A esquerda não tem mel?

O crescimento de órgãos de comunicação social na esfera do centro-direita e o número de comentadores dessa mesma área ideológica na generalidade dos órgãos de informação tem retirado capacidade à esquerda para se pensar e refletir nos espaços onde a análise política é mais massificada. Sendo certo que, para os interessados, é possível encontrar espaços onde essa análise é feita com uma maior dose de contraditório, a verdade é que o discurso geral está hoje cativado à direita, na forma como se ignoram as lógicas internas dos partidos mais à esquerda e se foca a conversa, acima de tudo, numa tendência resultadista.

Revista Cult

Na semana da reunião das direitas na convenção do Movimento Europa e Liberdade (MEL), é particularmente importante perceber essas diferenças. Porque se na reunião do MEL estamos perante um claro projeto de poder, é fácil entender que a lógica de pensamento aí se faça no âmbito dos resultados. É mais importante ganhar as eleições do que propriamente definir a forma como se ganha. E é na procura desse golo que se desenvolvem pontes entre pensamentos e pessoas que, a determinado momento, se fizeram desavindos, assim como se desenvolvem projetos partidários com o intuito de cavalgar números que pareciam fora da equação.

A iliteracia sobre a lógica interna de partidos como o PCP e Bloco de Esquerda é, hoje, uma das grandes falhas da análise política em órgãos de informação. Se bem que a sua forma de organização tende a excluir do espaço público discussões que, noutros partidos, se fazem a céu aberto, isso não deveria chegar para excluir um conhecimento mais profundo das tendências, diferenças e discursos que se multiplicam nesses coletivos. É sempre mais fácil caricaturizar a existência de uma solidez irrealista do que trabalhar no seu conhecimento. Na verdade, cada um destes partidos é feito de realidades díspares, que têm pesos específicos em cada discussão e influenciam, em diferentes momentos, as posições tomadas. 
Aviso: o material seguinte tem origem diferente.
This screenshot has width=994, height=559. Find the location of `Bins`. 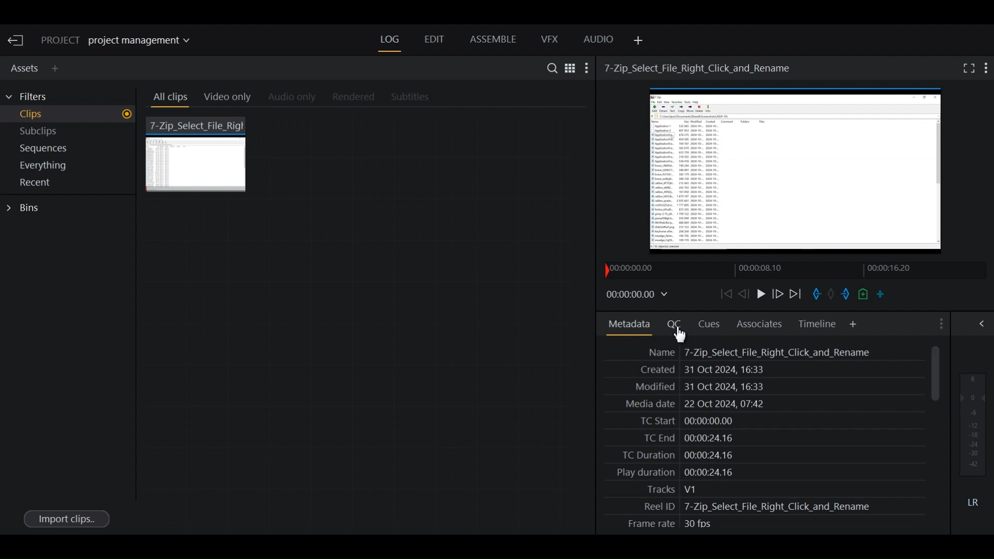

Essa iliteracia está, também, muito ligada à forma como se olha e estuda a história do século XX em Portugal. A mágoa com que muitos continuam a analisar os acontecimentos nacionais entre 1974 e 1976 leva a isso. Se escutarmos uma parte dos intervenientes no encontro do MEL ou lermos uma parte relevante dos opinadores no espaço público, 74, 75 e 76 foram anos de fogo onde, nos gabinetes, se elaborou uma pérfida estratégia de transformação de uma ditadura noutra ditadura. Analisam a lógica do país através de uma lente afastada (onde estaria boa parte deles nesses anos?), não reconhecendo que, para uma grande fatia da população, esses foram anos de capacitação, de reconhecimento do seu próprio poder para resolver com as suas mãos os problemas que sentiam nos lugares onde viviam. Veja-se o crescimento de pequenas obras públicas participadas pela população para ter essa imagem, mais terra à terra, do que se passou.

Casal de Barbas, no Concelho de Torres Vedras

Mas também é importante que, à esquerda, não se viva apenas no conforto que dá ser do contra. É importante que a vitimização não seja a parte forte do discurso, atacando tantas vezes a comunicação social como um todo, não sabendo diferenciar oportunidades de ameaças e, utilizando uma fórmula popular, deitar o bebé fora com a água do banho. Se é necessário encontrar espaços de reflexão e análise e formas de os comunicar, também é fundamental delinear as prioridades quando é necessário tomar posições. Daí a noção de que, à esquerda, poderá haver mel se não se continuar a forçar divisões entre moderados e radicais, democráticos e não-democráticos. O historial em democracia de cada força à esquerda demonstra bem como essas divisões fazem pouco sentido. Deixar que a visão redutora do centro-direita contamine a forma como a própria esquerda se vê, facilmente se poderá transformar numa recusa a discutir o  fundamental dos tempos futuros.